The rule of “fair hearing” requires that the affected party should be given an opportunity to meet the case against him effectively and the right to fair hearing takes within its fold a just decision supplemented by reasons and rationale. Reasonable opportunity of hearing or right to “fair hearing” casts a steadfast and sacrosanct obligation on the adjudicator to ensure fairness in procedure and action, so much so that any remiss or dereliction in connection therewith would be at the pain of invalidation of the decision eventually taken.
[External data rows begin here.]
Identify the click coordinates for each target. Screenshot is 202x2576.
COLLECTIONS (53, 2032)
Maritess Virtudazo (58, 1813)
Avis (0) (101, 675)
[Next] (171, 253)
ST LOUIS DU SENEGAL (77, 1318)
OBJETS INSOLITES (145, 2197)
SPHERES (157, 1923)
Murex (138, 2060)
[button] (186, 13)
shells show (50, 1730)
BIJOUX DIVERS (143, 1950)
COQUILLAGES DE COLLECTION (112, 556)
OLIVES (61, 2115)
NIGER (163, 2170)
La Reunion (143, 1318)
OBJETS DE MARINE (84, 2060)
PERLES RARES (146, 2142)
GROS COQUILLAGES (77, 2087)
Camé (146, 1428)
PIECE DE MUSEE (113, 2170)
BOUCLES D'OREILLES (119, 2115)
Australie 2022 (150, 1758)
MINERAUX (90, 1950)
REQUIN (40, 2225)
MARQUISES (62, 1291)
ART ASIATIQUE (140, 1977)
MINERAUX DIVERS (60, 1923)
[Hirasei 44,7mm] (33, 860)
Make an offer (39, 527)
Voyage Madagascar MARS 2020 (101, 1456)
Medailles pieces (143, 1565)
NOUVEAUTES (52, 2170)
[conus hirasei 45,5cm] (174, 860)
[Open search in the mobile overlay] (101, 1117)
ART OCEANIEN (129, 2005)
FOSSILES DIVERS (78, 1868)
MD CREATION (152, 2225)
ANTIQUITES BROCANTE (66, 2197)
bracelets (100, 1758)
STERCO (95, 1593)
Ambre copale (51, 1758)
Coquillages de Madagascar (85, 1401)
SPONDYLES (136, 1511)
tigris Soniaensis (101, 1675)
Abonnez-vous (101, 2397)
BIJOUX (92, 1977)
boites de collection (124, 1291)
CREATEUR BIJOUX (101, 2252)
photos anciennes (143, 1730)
Every executive authority empowered to take an administrative action having the potential of visiting any person with civil consequences must take care to ensure that justice is not only done but also manifestly appears to have been done.” 14. In the present case the appellate authority Mayor-in-Council was required to hear the parties and decide the appeal, but the Mayor-in-Council without hearing the parties merely on the basis of the opinion of the Committee constituted under section 45 has dismissed the appeal, therefore, the principles of natural justice has been clearly violated. The Rules requiring hearing has also been given a go by, therefore, the order of the Mayor-in-Council dated 4-2-2020 cannot be sustained and is hereby set aside. The appellate authority is now required to hear the concerned parties and pass a fresh order in the appeal in accordance with law. It is pointed out that in the mean while the Mayor-in-Council has been superseded by the Administrator. Counsel for parties have no objection if the appeal is heard by the Administrator. 15. Having regard to the above analysis, the writ petition is partly allowed to the extent indicated above.